The wines of France’s Burgundy region have always set a benchmark for the world’s best examples of chardonnay and pinot noir. One might think that with such quality and prestige, the local bourgeoisie would be living in the lap of luxury: fancy cars, grand estates (or domaines), and roads of gold, right? Not quite.
Many residents of Burgundy are farmers at heart, proud custodians of the land. Most live at or below a middle-class income level, and they rely on Mother Nature for its bounty and their livelihood.

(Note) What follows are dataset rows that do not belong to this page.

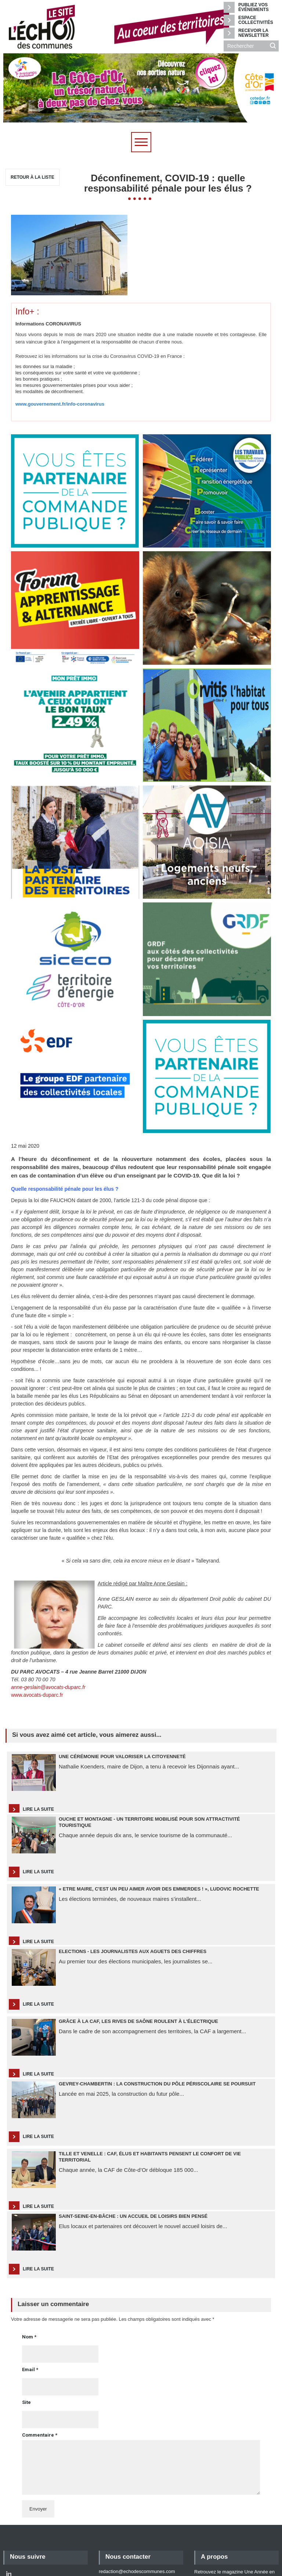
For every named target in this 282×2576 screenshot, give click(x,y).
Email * (30, 2308)
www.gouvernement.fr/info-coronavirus (59, 342)
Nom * (29, 2275)
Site (26, 2341)
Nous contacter (128, 2495)
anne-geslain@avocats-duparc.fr (48, 1626)
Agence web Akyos (51, 2561)
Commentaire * (39, 2373)
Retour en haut (248, 2540)
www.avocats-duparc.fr (37, 1633)
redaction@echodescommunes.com (137, 2509)
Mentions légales (212, 2528)
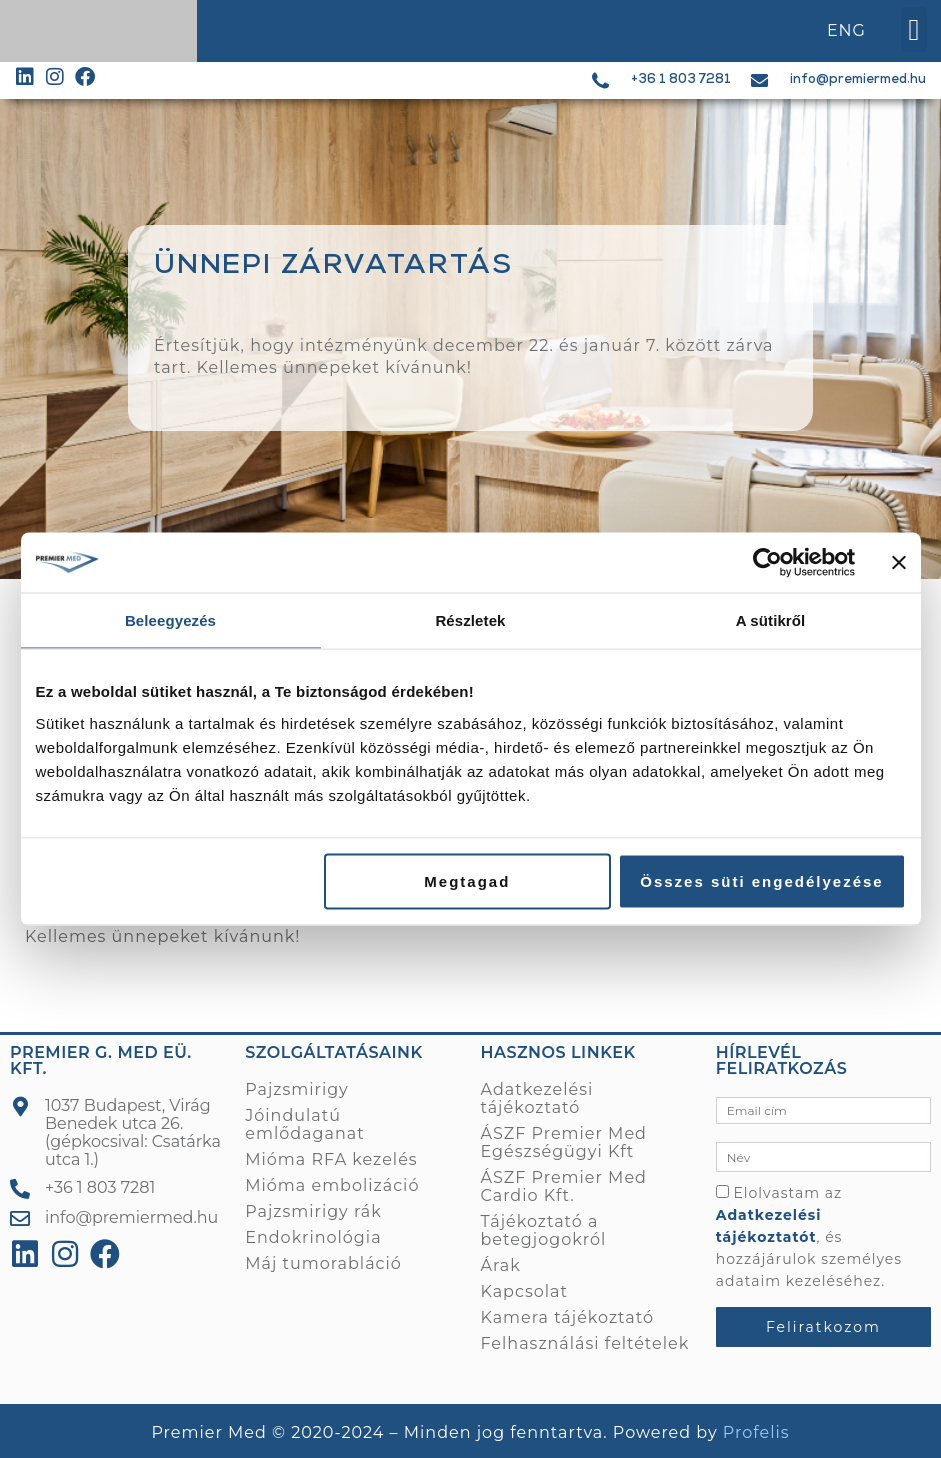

During the past five years, Burgundy’s wines have ranged from the epic 2010 vintage to near-disasters like 2013 and potentially 2014, when the weather played a heavy role. Hail ravaged the vineyards in Burgundy’s southern portion, Côte de Beaune, for two years in a row; in some cases, it left only 10 percent of the original fruit. As a result, Burgundy’s variation in vintages is among the most dramatic in all of France.
Residents of Burgundy also must cope with growing issues like premox, a premature oxidation primarily of white wines, starting with the 1996 vintage.
At the same time, there’s been a proliferation of counterfeit wines from Asia and parts of the West Coast. While imitations are nothing new, the money generated from such fakes is at an all-time high.
And while the aforementioned factors are causes for concern, the state of succession taxes might be equally vexing. You see, Burgundy is one of the last vineyard areas in France to practice fractional ownership, in which the vineyard holdings of a domaine are equally divided among the family’s heirs. If the children get along and want to stay in the business, there are fewer worries. But if the opposite happens, great wineries can quickly disappear.
So what will save Burgundy—or does it really need saving? I believe Burgundy will eventually come to share the limelight with Bordeaux in its appeal. Like Bordeaux wines, these varietals are increasingly rare and difficult to obtain: characteristics of a status symbol.
Now if only the heirs to those Burgundian vineyards could get along.
A former sommelier at The French Laundry, Chris Hoel serves as a senior wine advisor for Soutirage, a Napa Valley wine merchant and advisory firm.
TASTE TEST
Here in St. Louis, compare older-vintage Burgundies, like the 1999 Domaine Méo-Camuzet Hospices de Beaune Pommard Cuvée Billardet ($175) and 2002 Domaine Bruno Clair Gevrey-Chambertin ($110), with more recent ones, such as the 2010 Domaine Charles Audoin Marsannay Les Longeroies ($36) and 2012 Albert Bichot Bourgogne Vieilles Vignes ($20). Both are available at Balaban’s (1772 Clarkson, Chesterfield, 636-449-6700).